Bu yüzden, Hayat Güzeldir adlı son kitabı, bir tür menkıbeler kitabı olarak okudum…

Açlığını güvercin kanadı severken unutan simitçi çocuklar, menkıbe değildir de nedir mesela?

Kendisine çocuk yaşta emanet edilen yetim çırağını evladı gibi bilen ustalar…

İnce bilekleriyle karpuz taşıyan küçük emekçilerin, üzerine ampüller takılı sergiye dair gördükleri o masum rüyanın altında titremeyecek kalp var mıdır?

Sevdiği kıza Elif-Ba getiren çocuk…

Duvardaki tabloya bakarken kenarından nehir geçen bir köyün hayalini kuran ihtiyar… Şarampole devrilen arabasının kırık camından içeri giren gelinciğin kadife yapraklarını severek, “naber güzelim” diye soran kazazede…

Halini hatırını ancak Hızır aleyhisselamın sorduğu yaşlı nineler…

Tam herşey bitti dendiğinde ortaya çıkıveren çocukluk arkadaşları, meyvalarla, nevalelerle dolup taşan torbalar, yeniden tütmeye duran ocaklar…

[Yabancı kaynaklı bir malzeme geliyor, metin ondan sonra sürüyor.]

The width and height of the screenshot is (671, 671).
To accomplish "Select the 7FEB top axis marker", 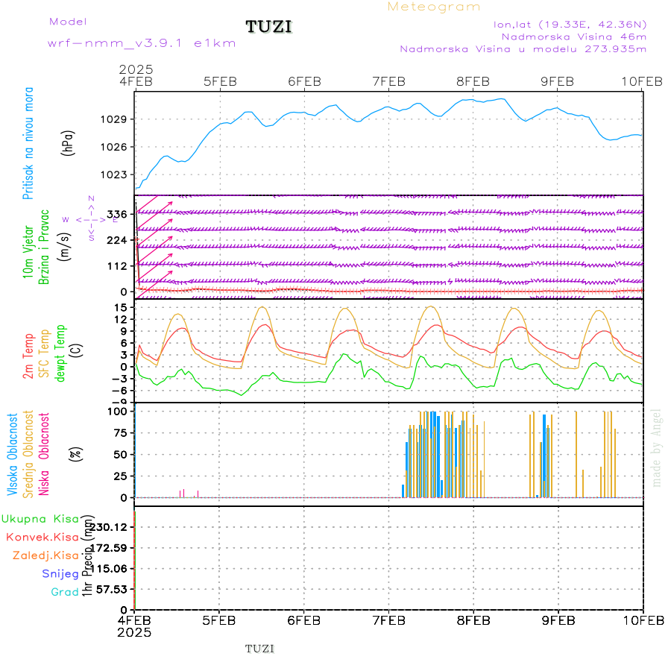I will coord(388,81).
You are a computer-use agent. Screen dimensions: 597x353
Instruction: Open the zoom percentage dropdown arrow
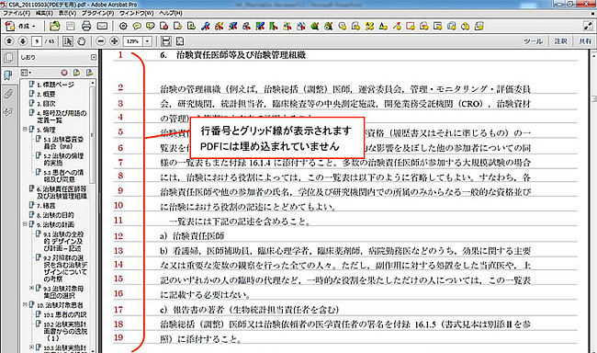coord(147,41)
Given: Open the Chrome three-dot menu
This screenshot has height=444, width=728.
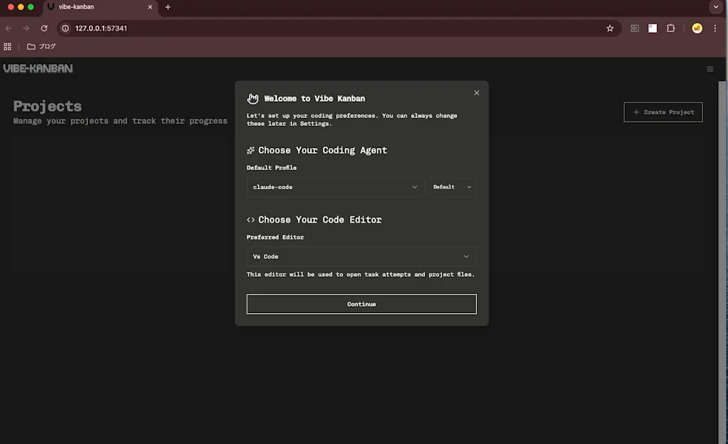Looking at the screenshot, I should coord(715,28).
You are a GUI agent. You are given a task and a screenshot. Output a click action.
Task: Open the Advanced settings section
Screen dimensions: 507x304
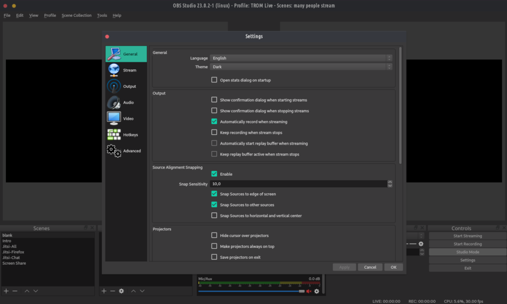tap(126, 151)
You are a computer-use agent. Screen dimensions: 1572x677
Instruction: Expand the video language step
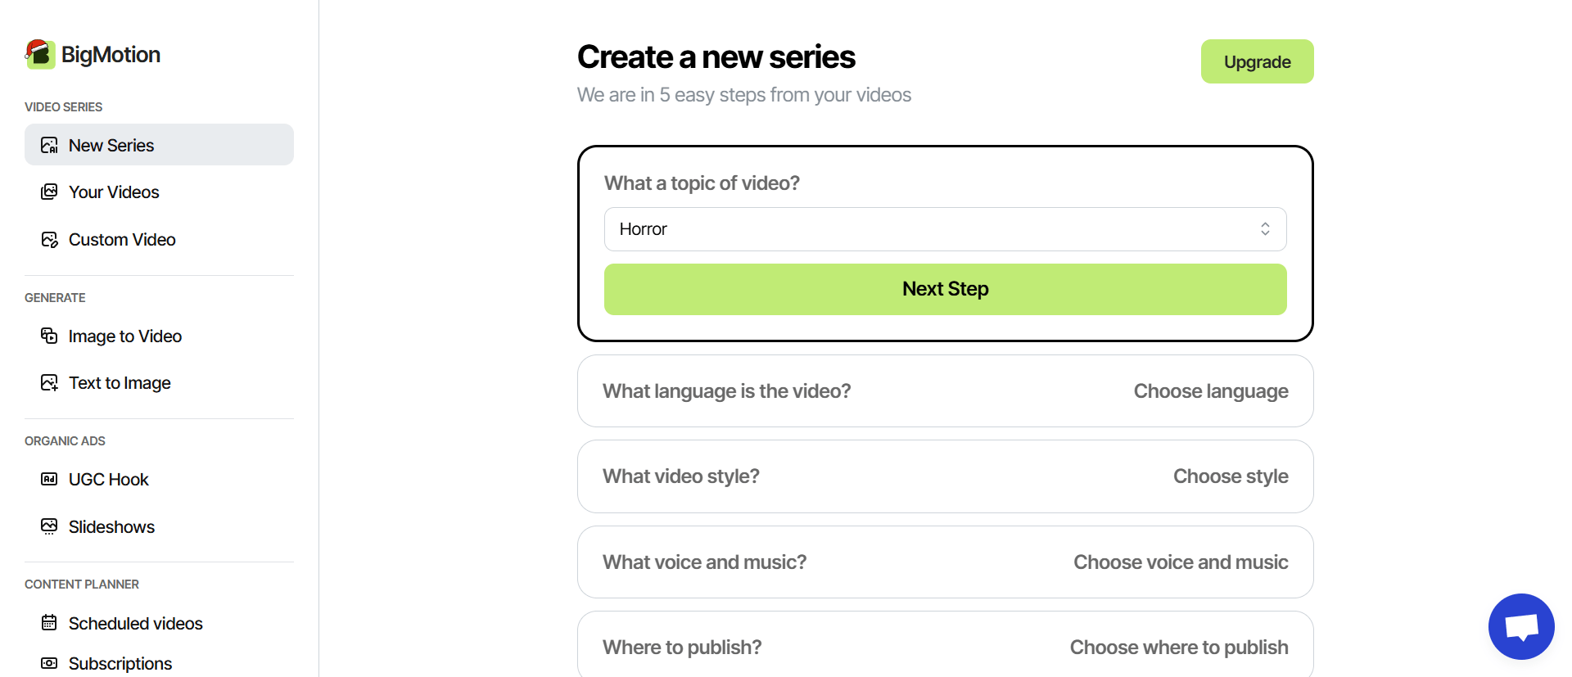coord(945,391)
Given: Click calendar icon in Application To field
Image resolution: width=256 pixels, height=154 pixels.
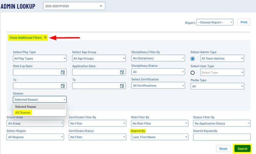Looking at the screenshot, I should [122, 86].
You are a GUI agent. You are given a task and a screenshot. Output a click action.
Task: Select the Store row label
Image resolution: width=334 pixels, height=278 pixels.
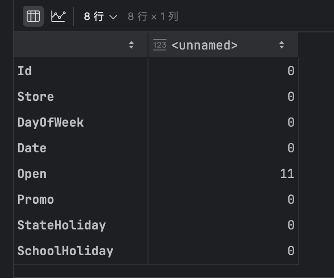[x=36, y=97]
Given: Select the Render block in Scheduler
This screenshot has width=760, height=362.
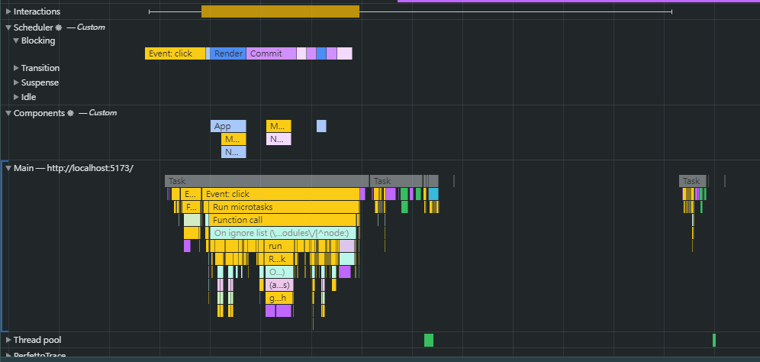Looking at the screenshot, I should [228, 53].
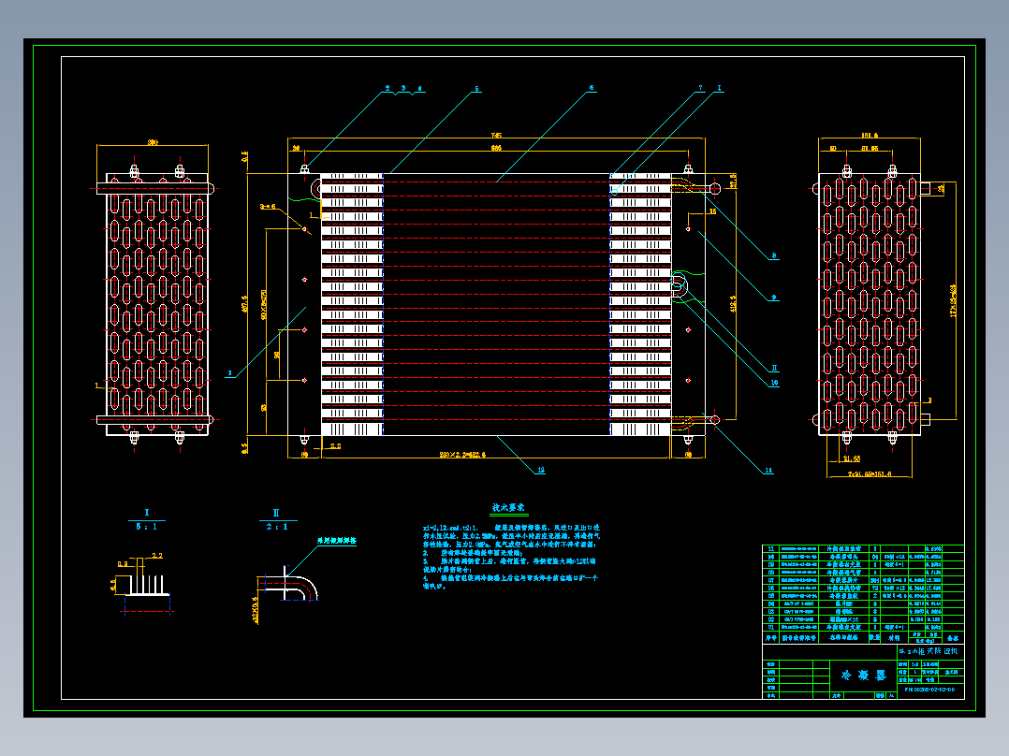Click part balloon number 5 at top

[476, 89]
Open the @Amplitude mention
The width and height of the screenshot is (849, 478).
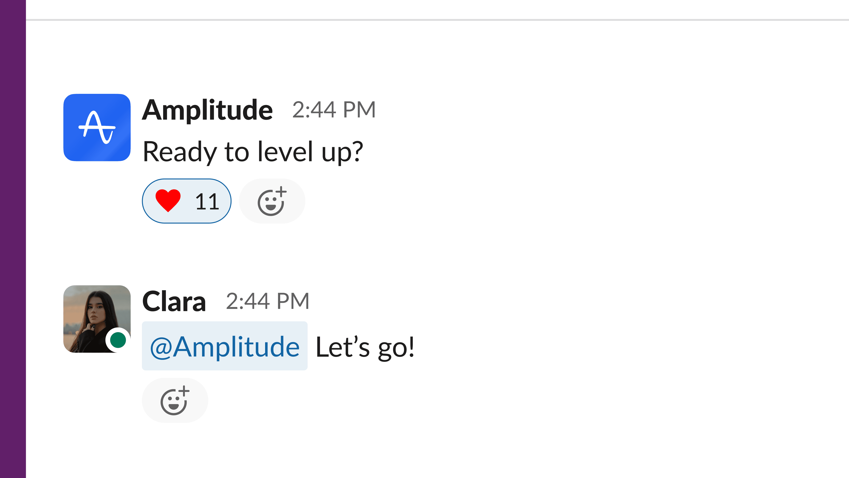click(225, 346)
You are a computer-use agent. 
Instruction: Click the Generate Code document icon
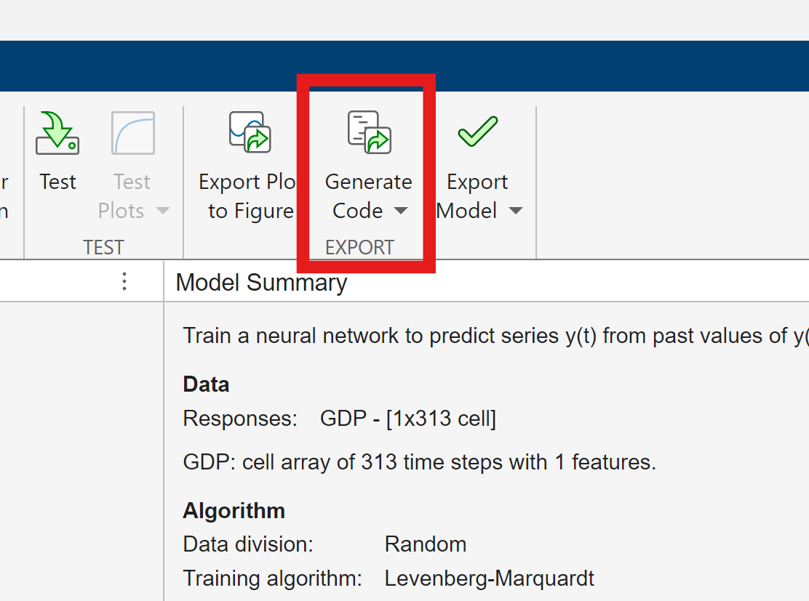point(369,132)
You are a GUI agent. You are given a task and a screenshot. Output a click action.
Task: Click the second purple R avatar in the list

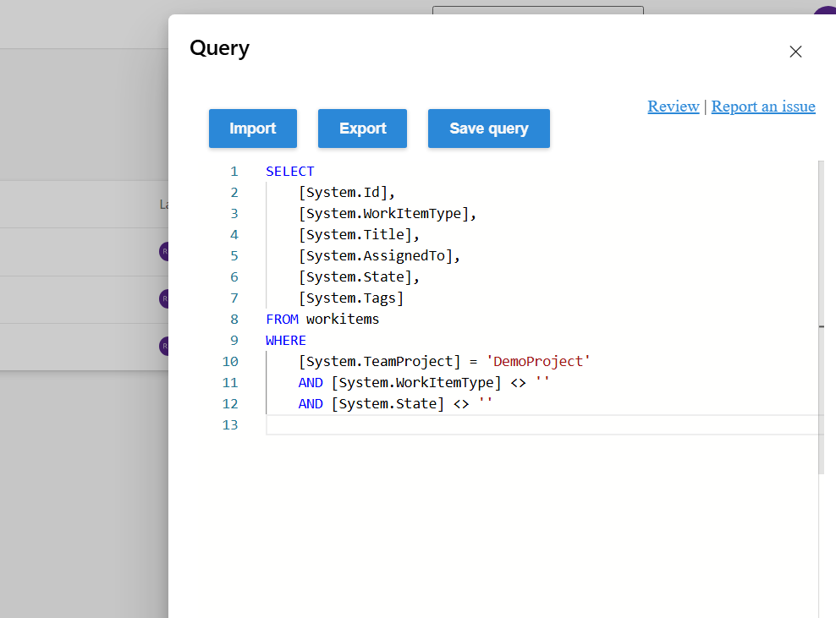coord(166,298)
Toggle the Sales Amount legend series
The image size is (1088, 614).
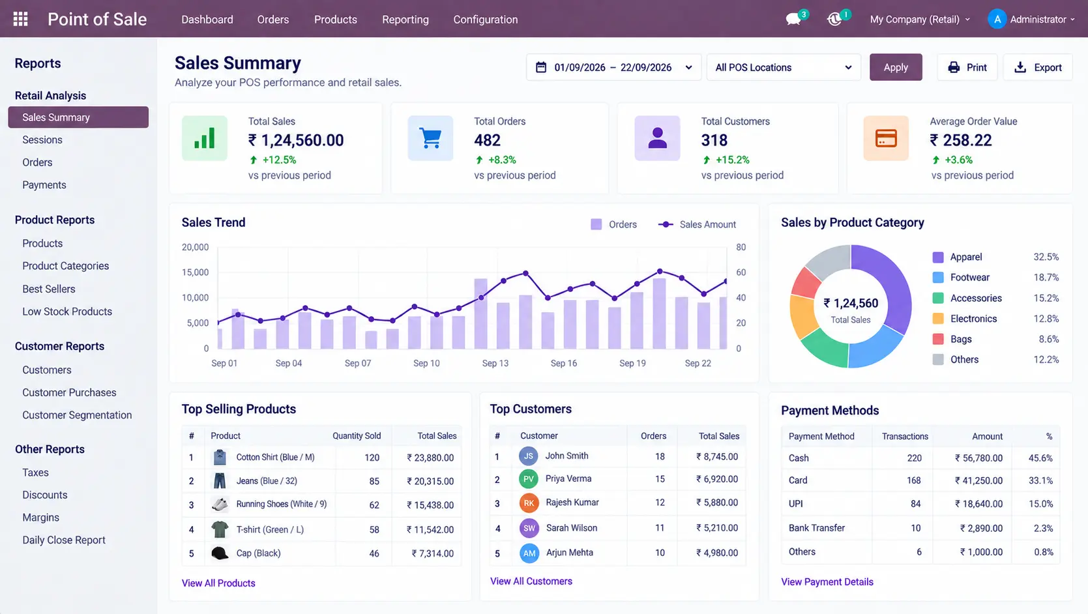697,224
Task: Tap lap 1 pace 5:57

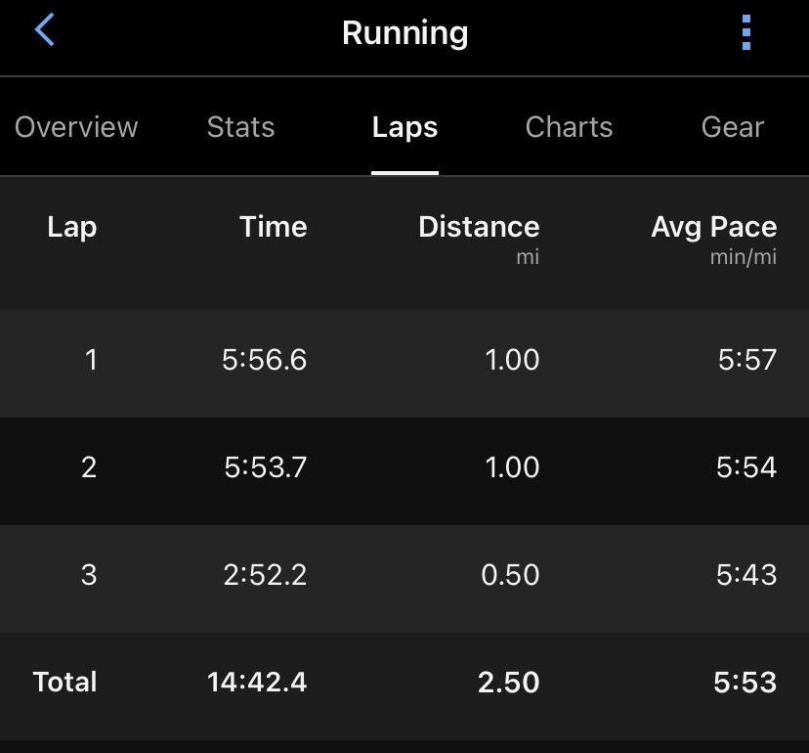Action: pyautogui.click(x=746, y=360)
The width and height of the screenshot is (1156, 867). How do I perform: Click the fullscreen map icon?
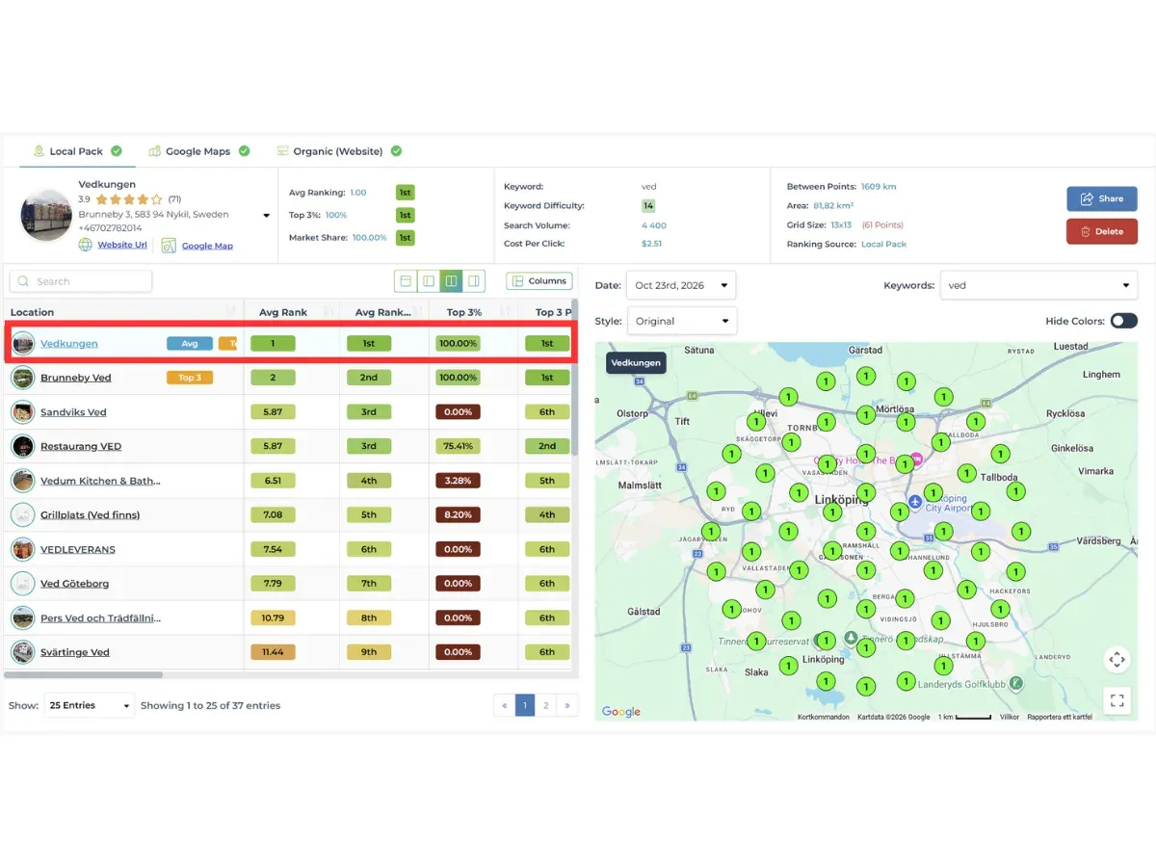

Kanser olmadığını anladığı gün, laleleri ancak fark eden yorgun babalar…

Patronundan arta kalan yüklü terekeyi, azar azar eritmek için her gün yeni bir yoksul mahallesine giden sırtı terlemiş emektarlar…

Uçmayı yeni öğrenen yavru kargalar…

Gülünün açtığını bir kez bile göremeden, gözlerini yummuş bülbüllerin haklı isyanı…

Her birisi de büyülü gerçekçilik döngüsü içinde, katmanlarını bize açan güzellik hikayeleri…

Minimal olana tam kadraj

Elbette Kutlu damgasını taşıyan tüm diğer anlatılarda olduğu gibi, sinematografik dilin ustalığı eşlik ediyor Hayat Güzeldir'e... Karpuz taşıyan çocukların anlatıldığı öykü mesela, Semih Kaplanoğlu sinemasının eşlik edeceği içtenlikte… Hatta sadece sinema değil, kareler halinde resimlenebilecek öyküler bunlar…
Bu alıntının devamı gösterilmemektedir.